The issues holding back the stock right now are short term. Earnings growth is slowing after a post-pandemic surge, and concerns over the economy, consumer spending and regulatory issues add more near-term uncertainty.
But Visa remains the perfect Buffett stock: Even a poor management team couldn't hold back the valuable structural advantages Visa has when it comes to its market share and profitability. Visa is trading in line with the rest of the market, and this looks like a chance to invest in a blue chip stock that can be held for a lifetime.
This company will be a growth monster
Buffett isn't necessarily known as a growth investor. But there's one stock in his portfolio right now that's a monster when it comes to sustaining high growth rates for long periods of time.
Few American investors know about this company, which operates solely in Latin America. But that hasn't stopped Berkshire from betting more than $1 billion on the company's shares.
I'm talking about digital bank operator Nu Holdings (NU 0.54%) -- one of the most underrated stocks on the market today. The company launched in 2013 offering a simple debit card to consumers in Brazil. Today, it has more than 100 million customers. And despite the company's $70 billion market cap, revenue still is rising by more than 60% per year.

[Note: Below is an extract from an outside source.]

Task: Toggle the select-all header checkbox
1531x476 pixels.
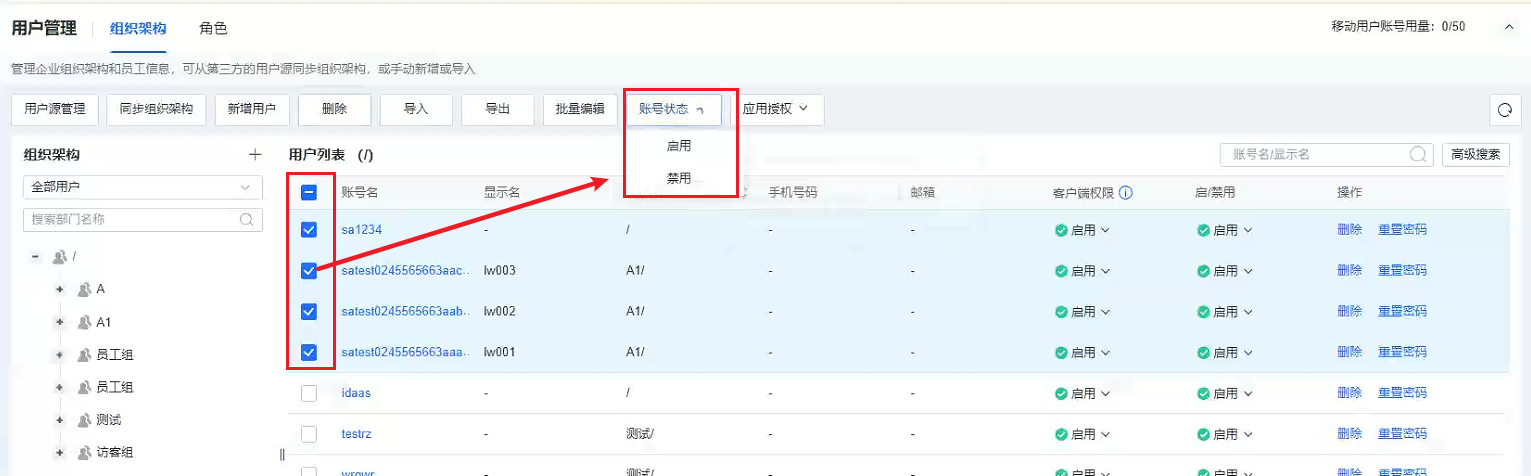Action: (x=309, y=192)
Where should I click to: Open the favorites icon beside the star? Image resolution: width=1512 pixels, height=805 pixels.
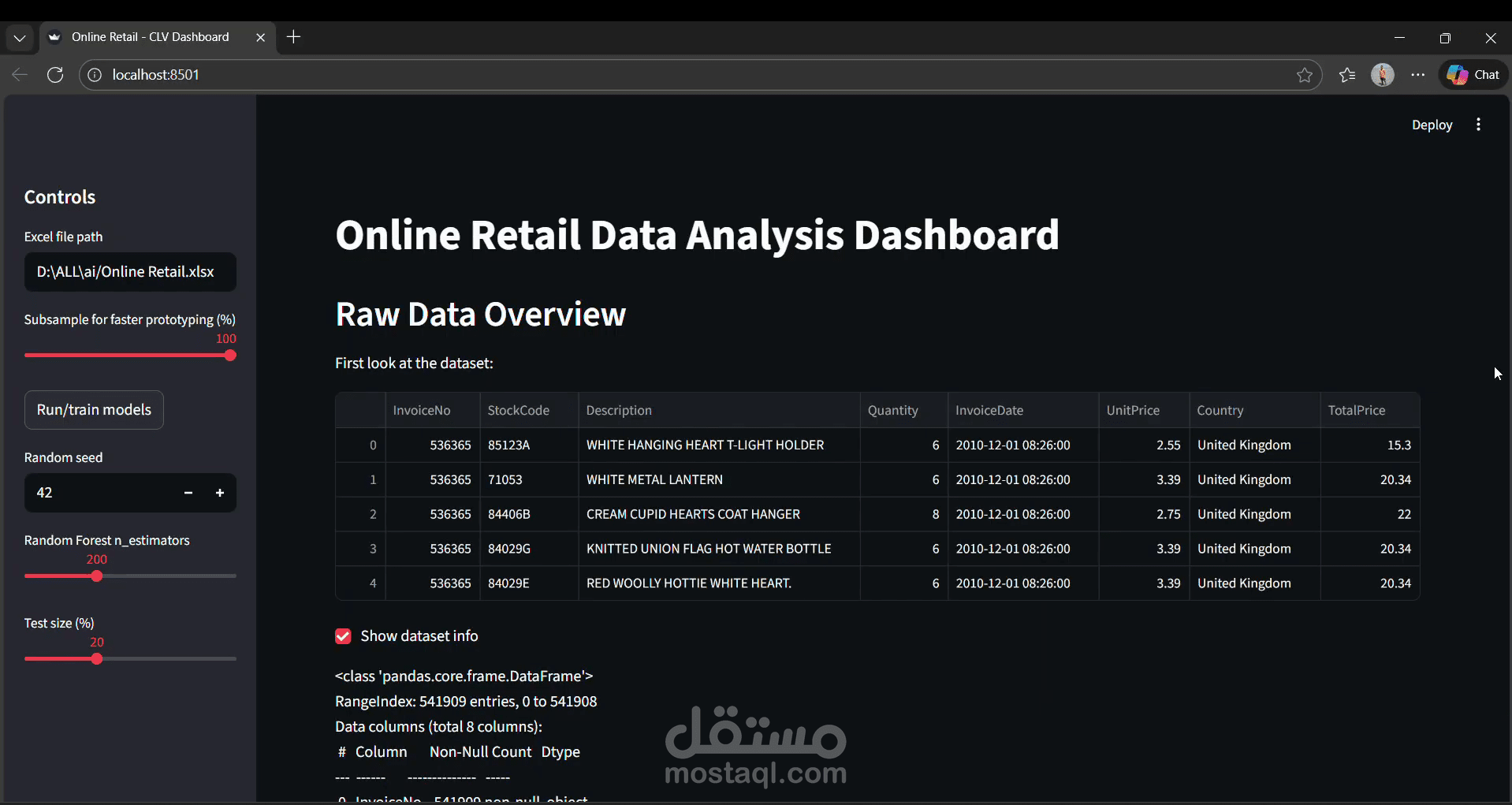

What's Nu's secret? It dared to go where the market wouldn't.
Before the company's launched, Latin America was dominated by a handful of incumbent banks that charged high fees for simple services using old-school physical branches. Nu upended the industry by offering its services directly to consumers through a smartphone.
This approach cut costs considerably, allowing Nu to compete aggressively. The smartphone approach also allowed it to interact with customers and roll out new services and features much more quickly than the stodgy competition.
Nu stock doesn't look cheap on the surface and the shares trade at 44 times earnings. But sales and profits are growing so quickly that this pricey multiple should look like a bargain. Based on next year's estimates, the shares trade at 33 times earnings -- only a slight premium to the market.
You'll need to stay patient with this pick, but Nu should prove to be one of the best growth stocks on the market over the next few years.